You are viewing a plain text version of this content. The canonical link for it is here.
Posted to user@poi.apache.org by Steven Citron-Pousty <St...@yale.edu> on 2004/07/30 23:17:33 UTC

Problem with encoding - not typical

Greetings o-helpful-poiers:
Alright so here goes, I am having an encoding issue and not a straight 
forward one.
I am working on win xp pro, English U.S. with no language packs 
installed and with all the service packs and fixes. I am using  jdk 1.4.2_03

I have this text in my Excel file:

EMBARCACIONES INSCRITAS EN EL REGISTRO NACIONAL DE PESCA DEL SECTOR 
SOCIAL EN PESCA RIBEREÑA SEGÚN PESQUERÍA Al 31 de diciembre de 1993

I get it out of the spreadsheet using POI and then want to print it in 
UTF-8 so I call this function

 private String convertToUTF8(String incoming){
        String outgoing = null;
        try {
           if(incoming != null){
                byte[] incomingBytes = incoming.getBytes("UTF-8");
                outgoing = new String(incomingBytes);
           } else {
               outgoing = "";
           }

        } catch (UnsupportedEncodingException e) {
            logger.error(" threw an exception trying to write utf8:" 
+e.getMessage());
        }
        return outgoing;
    }

And what I get when I put it in XML is this:

<titl> CUADRO 4.1.4.4 - EMBARCACIONES INSCRITAS EN EL REGISTRO NACIONAL DE PESCA DEL SECTOR SOCIAL EN PESCA RIBEREÑA SEGÚN PESQUERÿA Al 31 de diciembre de 1993</titl>

Notice what happened to the Í, it got turned into a ÿ


I checked the binary hex in the excel file at that location and its 
value is CD which is the right binary hex for Í.

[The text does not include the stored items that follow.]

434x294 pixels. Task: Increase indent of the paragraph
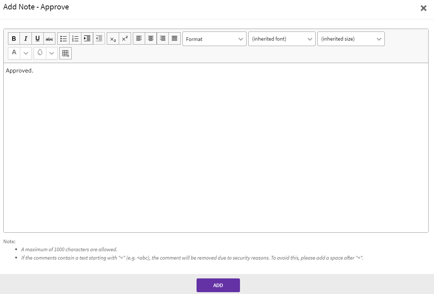point(87,39)
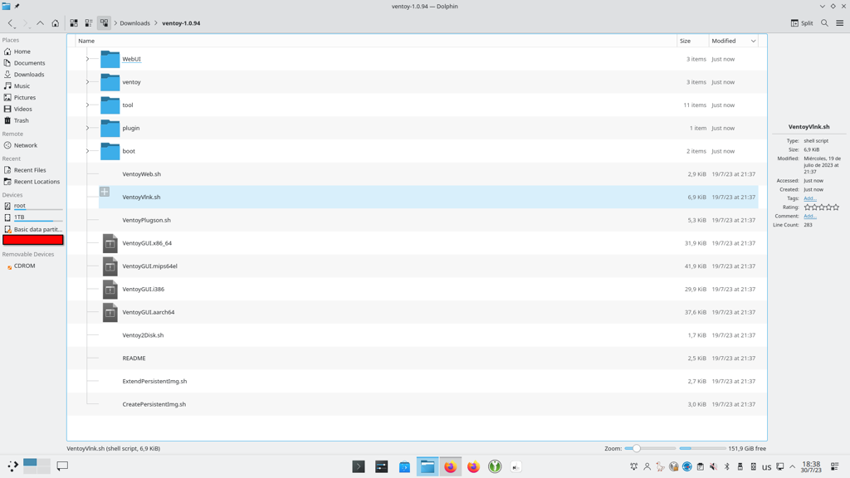Adjust the Zoom slider handle

coord(637,448)
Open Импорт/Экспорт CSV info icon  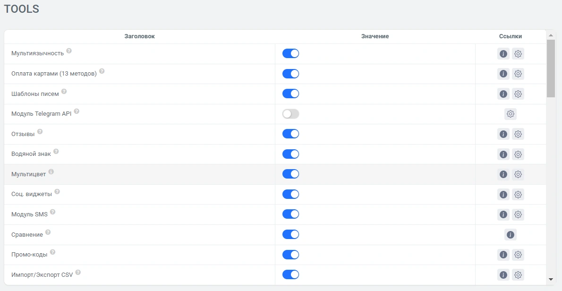coord(503,274)
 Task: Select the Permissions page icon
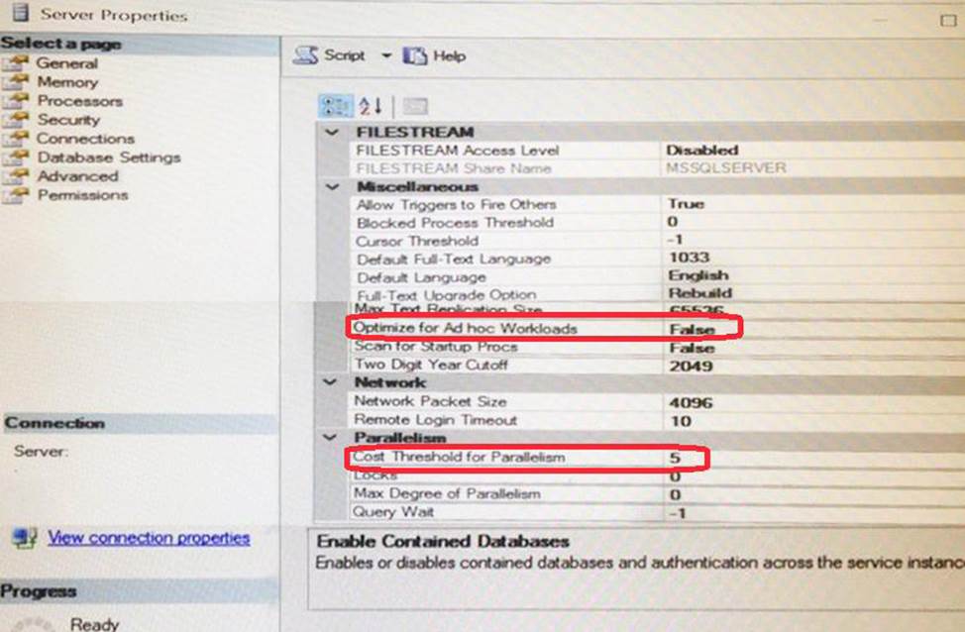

So I don't understand why some characters are being converted and just 
that one character is not. And its consistent among spreadsheets that 
the Í is not converted while other accented characters are.
I tried using some of the code from this page
http://www.jguru.com/faq/view.jsp?EID=137049
but then none of the character are being rendered correctly.

Here is how I am getting the cell's contents with POI

private String cellToString(HSSFCell cell){
        String value = null;

        if (cell == null ) {
            value = "";
        } else if (cell.getCellType() == HSSFCell.CELL_TYPE_STRING){
            value = cell.getStringCellValue();
        } else if (cell.getCellType() == HSSFCell.CELL_TYPE_NUMERIC){
            value = Double.toString(cell.getNumericCellValue());
        } else if (cell.getCellType() == HSSFCell.CELL_TYPE_BLANK) {
            value = "";
        } else if (cell.getCellType() == HSSFCell.CELL_TYPE_BOOLEAN){
            boolean bvalue = cell.getBooleanCellValue();
            value = Boolean.toString(bvalue);
        } else if (cell.getCellType() == HSSFCell.CELL_TYPE_FORMULA){
            value = cell.getStringCellValue();
        } else {
            value = "";
        }

        return value;
    }


Any help or suggestions would be greatly appreciated since I am not sure 
about how to dig into the POI library to see what is happening there.
Thanks,
Steve

---------------------------------------------------------------------
To unsubscribe, e-mail: poi-user-unsubscribe@jakarta.apache.org
For additional commands, e-mail: poi-user-help@jakarta.apache.org


RE: Problem with encoding - not typical

Posted by Michael Zalewski <za...@optonline.net>.
The problem is that the string is encoded in CP 1252 (for US Windows), but
your code is interpreting the byte array in UTF 8.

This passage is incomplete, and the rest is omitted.